| SUPPLIED MATERIAL |
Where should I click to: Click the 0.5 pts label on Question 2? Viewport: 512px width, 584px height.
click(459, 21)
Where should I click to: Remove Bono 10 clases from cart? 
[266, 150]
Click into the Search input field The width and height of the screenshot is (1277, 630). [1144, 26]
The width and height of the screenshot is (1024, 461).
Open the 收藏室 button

--

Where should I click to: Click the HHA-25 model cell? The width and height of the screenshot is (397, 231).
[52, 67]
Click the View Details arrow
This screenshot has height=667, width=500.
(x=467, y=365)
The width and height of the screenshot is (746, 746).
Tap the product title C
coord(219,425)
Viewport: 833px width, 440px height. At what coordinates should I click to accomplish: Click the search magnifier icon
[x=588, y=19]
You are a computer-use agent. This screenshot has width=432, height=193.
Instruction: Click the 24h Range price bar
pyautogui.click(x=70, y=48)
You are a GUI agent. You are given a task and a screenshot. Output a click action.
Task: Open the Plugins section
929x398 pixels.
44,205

...

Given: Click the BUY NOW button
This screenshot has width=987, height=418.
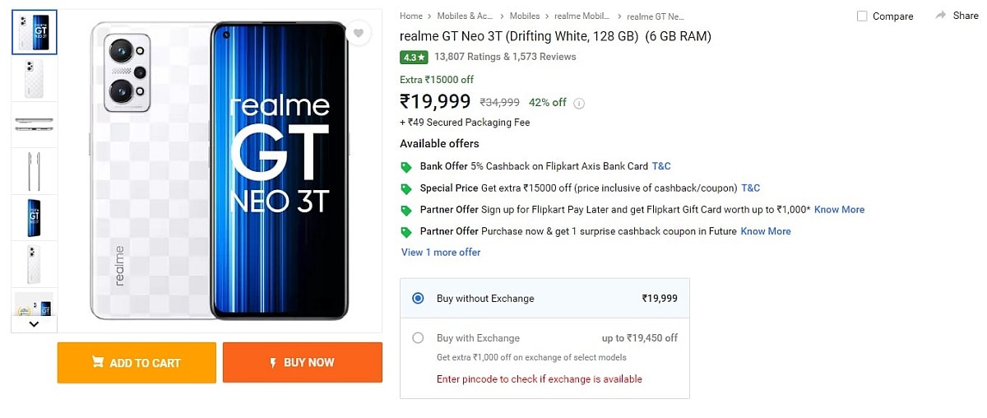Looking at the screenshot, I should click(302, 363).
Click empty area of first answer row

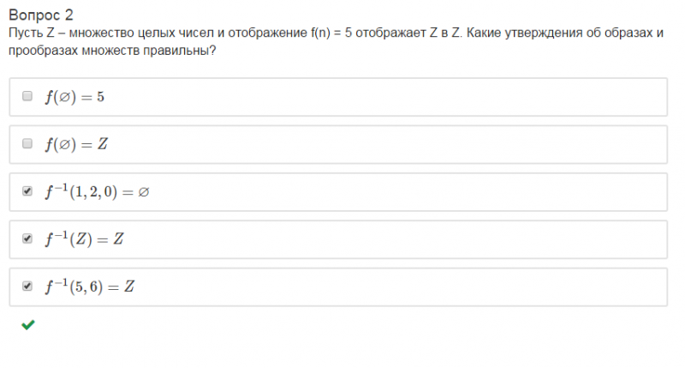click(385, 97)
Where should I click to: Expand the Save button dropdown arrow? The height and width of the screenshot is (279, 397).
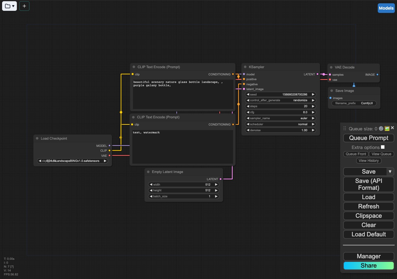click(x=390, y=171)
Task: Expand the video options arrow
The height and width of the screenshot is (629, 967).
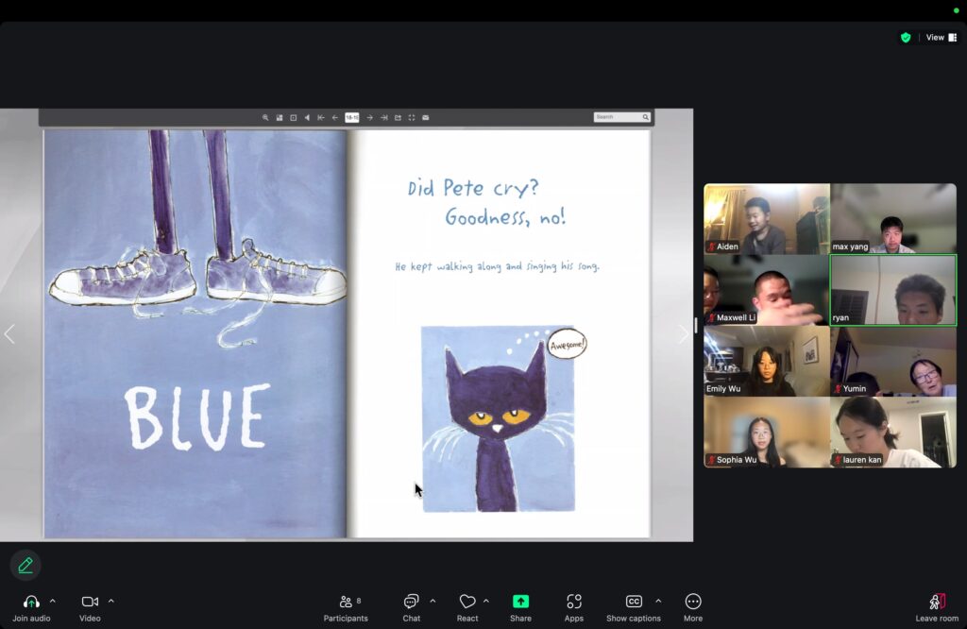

| TASK DESCRIPTION |
Out of the listing above, reproduce exactly the lines from the one with "Task: Expand the video options arrow" up to and including the one with "The height and width of the screenshot is (629, 967).".

| YOUR RESPONSE |
Task: Expand the video options arrow
The height and width of the screenshot is (629, 967).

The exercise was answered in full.